Cependant, intégrer la Turquie et l’Europe figure un enjeu qui dépasse largement le frustre débat qui se déroule actuellement sur la question. Le monde arabe, le monde musulman, voire le monde en développement suivent ce débat et attendent la décision de l’Union européenne pour savoir si l’Europe peut en effet composer avec un pays différent et envoyer ainsi un message de solidarité, et si elle peut être capable, ainsi, de s’affirmer à l’échelle planétaire. En fin d’année, la décision sur l’ouverture des négociations pour l’adhésion future de la Turquie marquera certainement un tournant dans l’histoire de l’Europe. Nous allons voir si celle-ci pourra entamer une « réunification » historique avec le Sud, de par l’aval donné à la Turquie, faisant suite à la réunification « idéologique » qu’elle vient d’opérer avec l’Est.

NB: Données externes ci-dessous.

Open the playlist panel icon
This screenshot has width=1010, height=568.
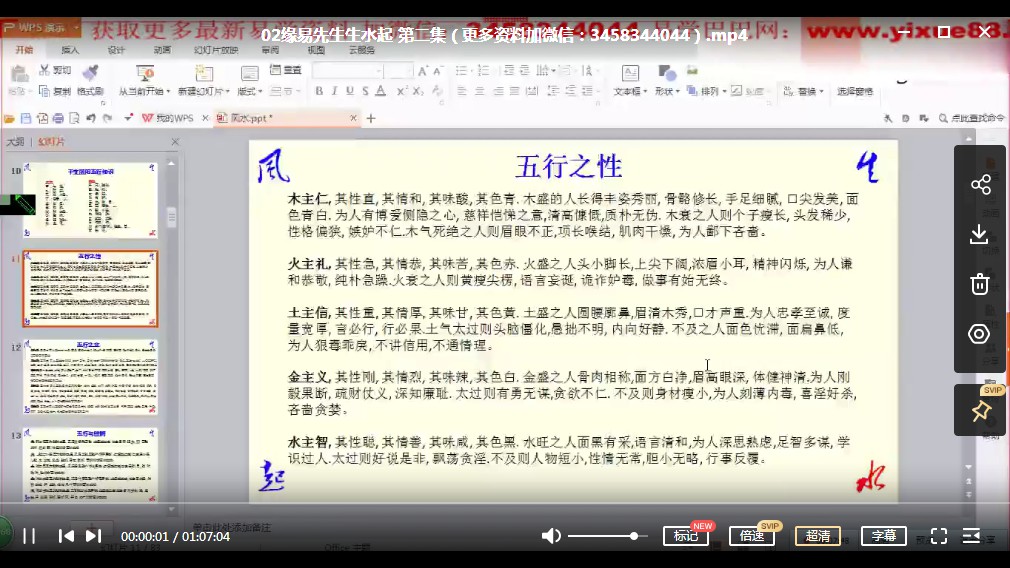971,536
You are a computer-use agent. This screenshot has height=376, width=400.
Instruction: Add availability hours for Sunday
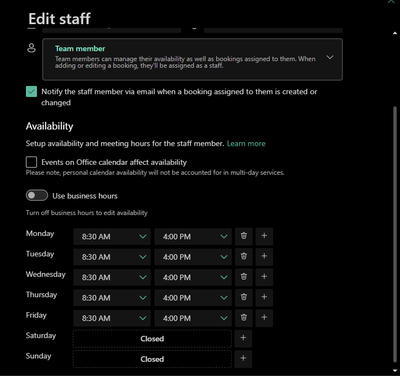[243, 359]
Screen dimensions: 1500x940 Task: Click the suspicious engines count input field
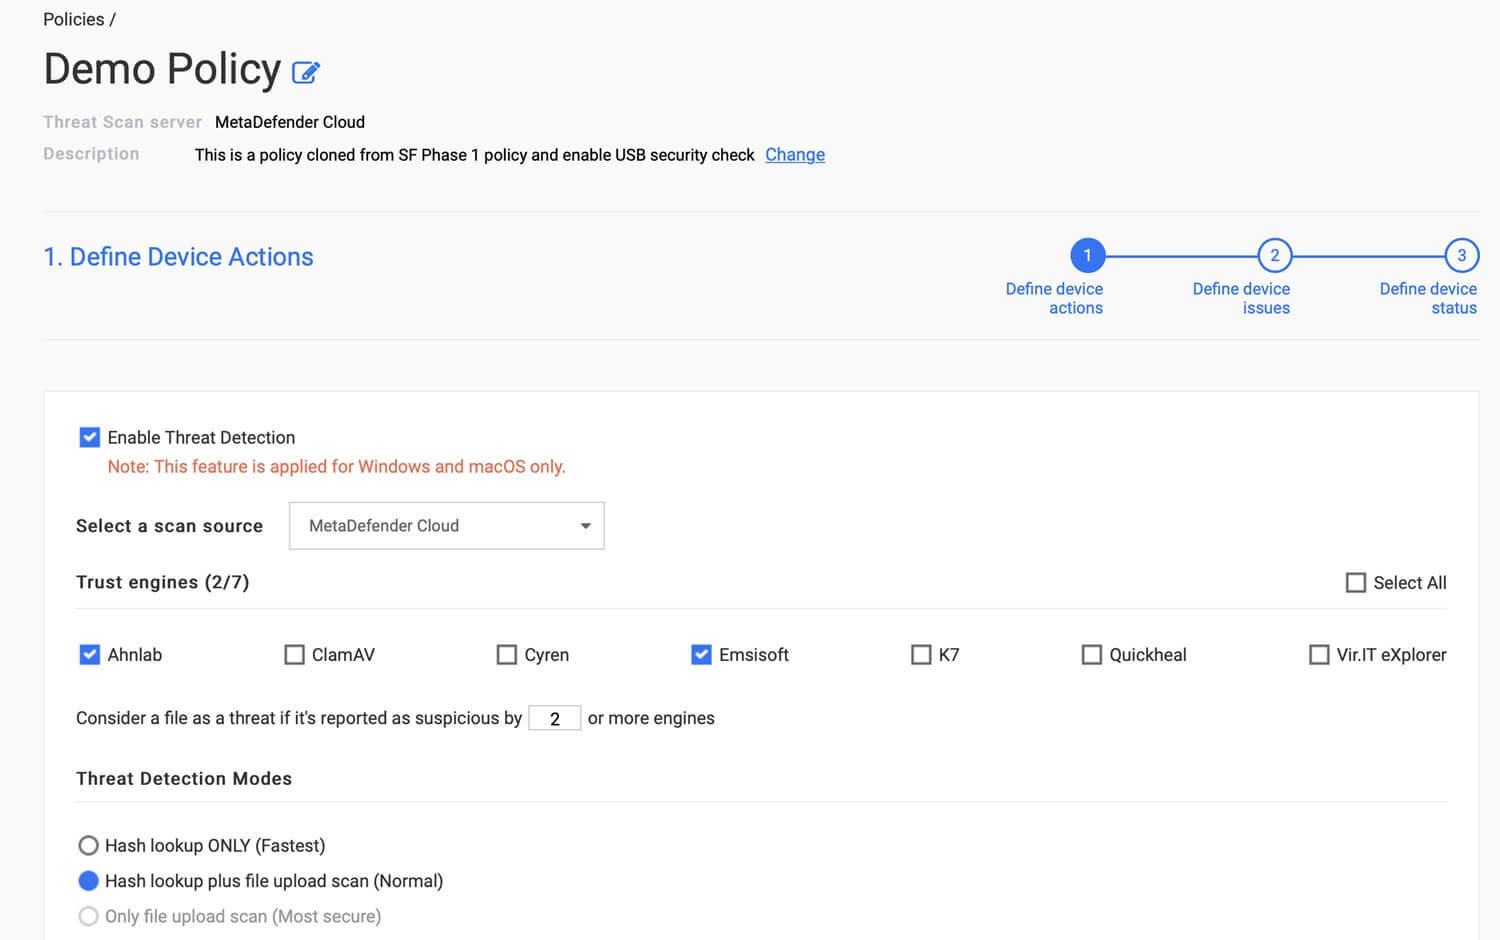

L’intégration de la Turquie et de l’Europe sera dans l’intérêt de toutes les parties, y compris les tierces. Sa réussite contribuera certainement à la réalisation de ce projet politique universel qui est l’Europe, le projet d’une commune présence, aurait dit René Char.
Cengiz Aktar
professeur d’études européennes
à l’université Galatasaray à Istanbul.